In the tent: Railroad relics
July 8, 2010
BASALT – Last weekend, seeking to get as far from the July 4 weekend mayhem as possible, I took my kids to the upper Fryingpan Valley for a night of camping. We didn’t have much of a plan; I intended to drive beyond the pavement and just seek out someplace to stay. It was more about leaving the house and giving Mom a break than accomplishing anything.
Owing to this non-plan, we made a number of unscheduled stops – including one near Hell Gate, where Fryingpan Road (originally the Colorado Midland Railway route to Leadville) was blasted out of an outcrop of gray granite. Below this outcrop lies a steep boulder field, and near the bottom of the boulder field is the wreckage of an old train car and an automobile.

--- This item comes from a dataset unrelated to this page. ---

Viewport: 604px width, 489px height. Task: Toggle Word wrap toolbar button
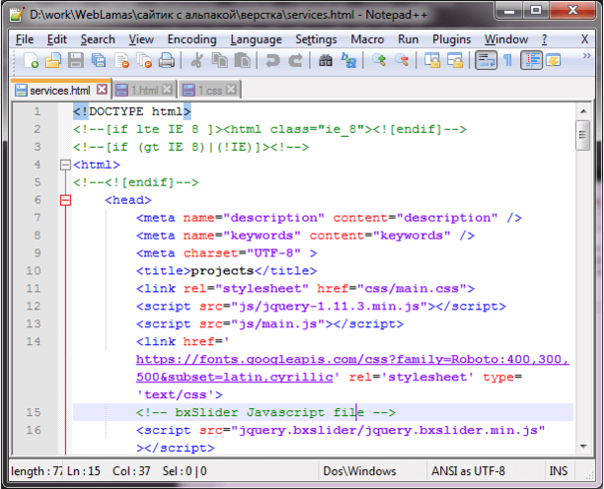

We gazed down on the rusty wreckage from several hundred feet above, and the kids’ eyes lit up. The train car, once a steel box likely used to haul ore, was nothing but a flattened heap, but nearby lay two rusty wheels connected by a thick axle, and this somehow seemed cooler, or more authentic, to the kids’ minds. The rusty, crumpled automobile, too, seemed to spark their interest, so I thought maybe we could search out these relics on foot at a later date.

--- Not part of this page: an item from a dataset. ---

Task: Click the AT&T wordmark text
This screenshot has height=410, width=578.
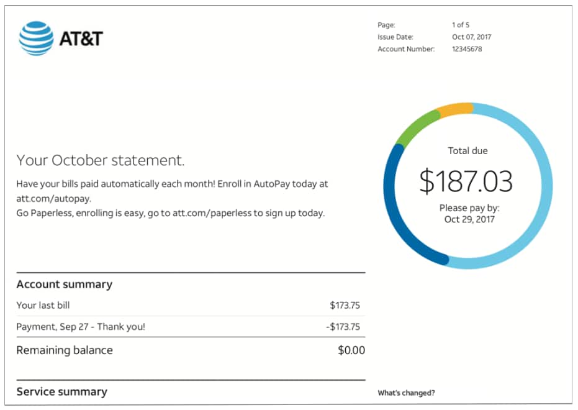Action: coord(81,39)
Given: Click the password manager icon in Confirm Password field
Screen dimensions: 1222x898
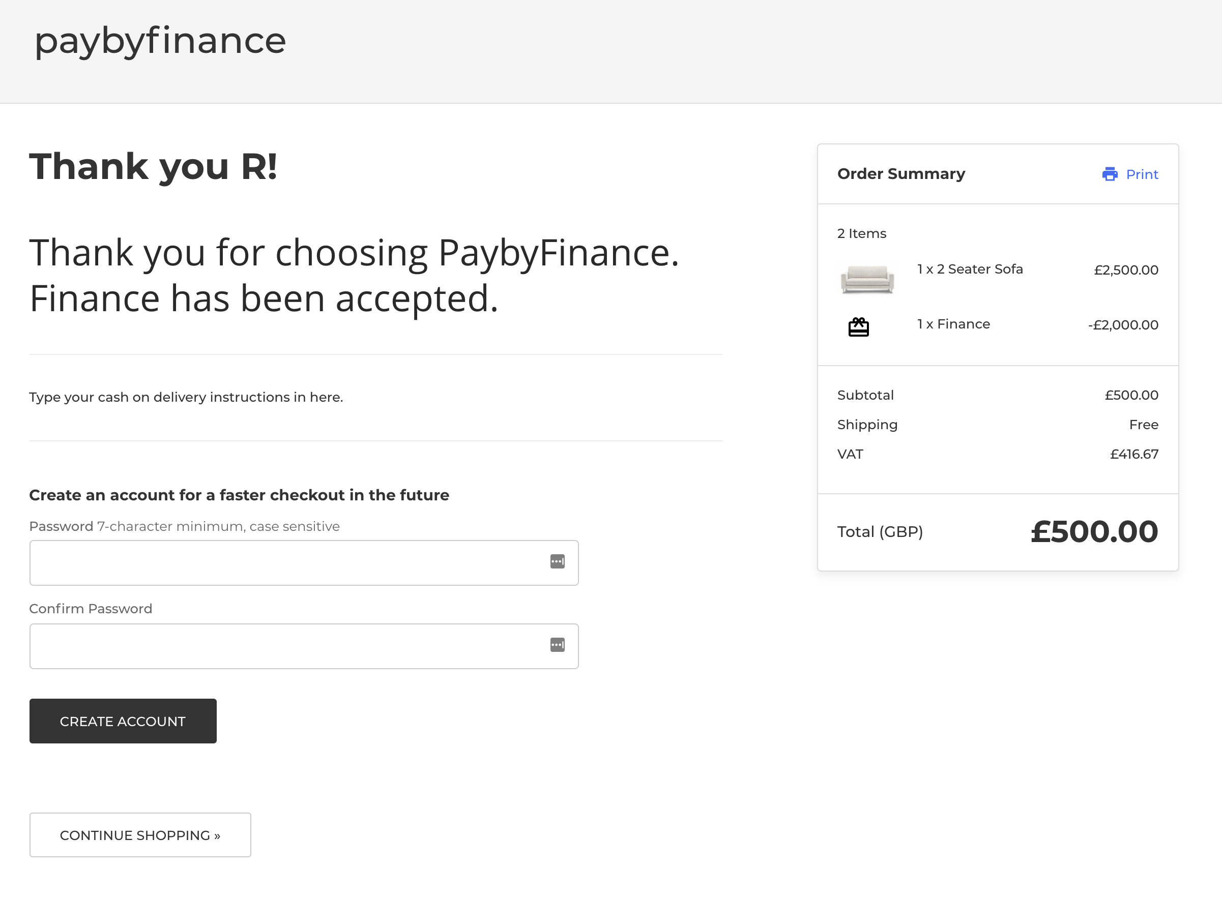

The time came the next day, when the kids were uninterested in any of my other suggested activities. We had broken camp and were driving home when I decided to turn off on a dirt road up Ivanhoe Creek, below Hell Gate. We stopped at what looked like an opportune spot, and clambered up through willows, spruce and wildflowers to the bottom of the boulders.

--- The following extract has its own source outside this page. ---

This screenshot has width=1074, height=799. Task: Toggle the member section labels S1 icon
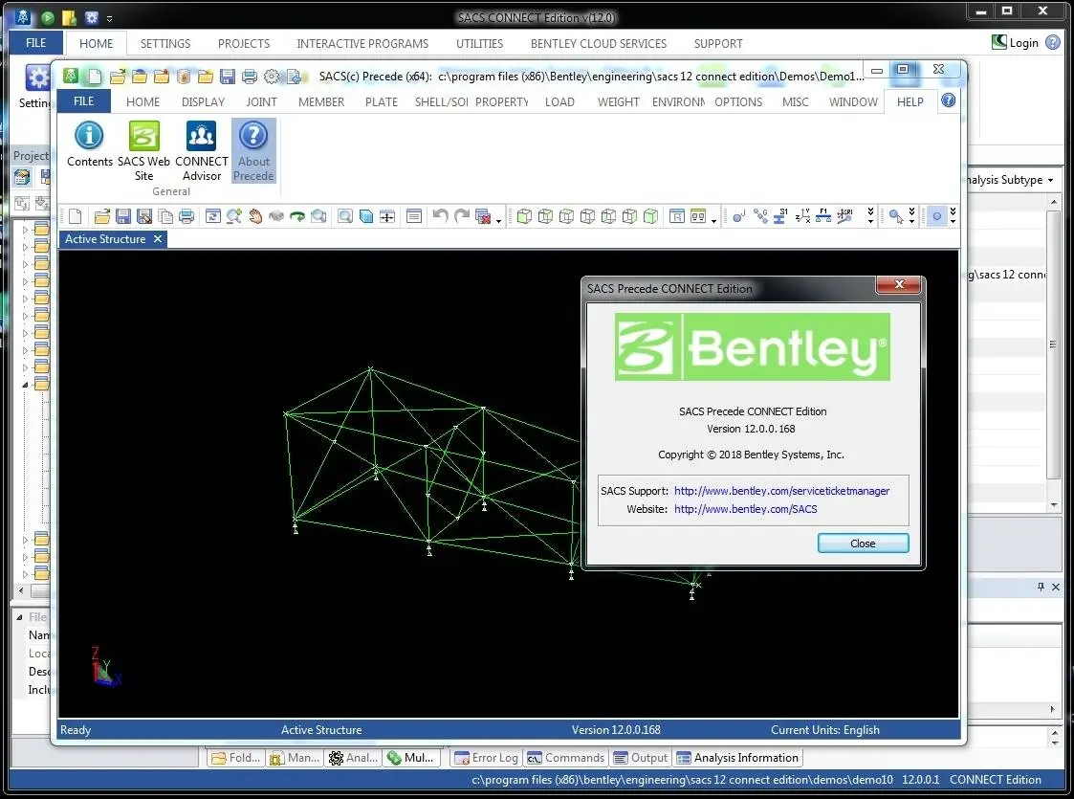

Looking upward from below, we could only guess at the location of our trashed relics, but after some scrambling and hollering back and forth, we found them. Remarkably, the train car still bore the lettering “Colorado Midland” on the side; perched on a flat rock, the train axle made a perfect sitting spot for a photo. The nearby car, which must have taken its tumble some years after the train, still had its engine block and two spoked rims, just like the old-time cars the kids have seen in parades and movies.
It’s one thing to see these vehicles in a museum, polished and shiny, but it’s another to touch them, wracked and rusting, on a mountainside at 10,000 feet.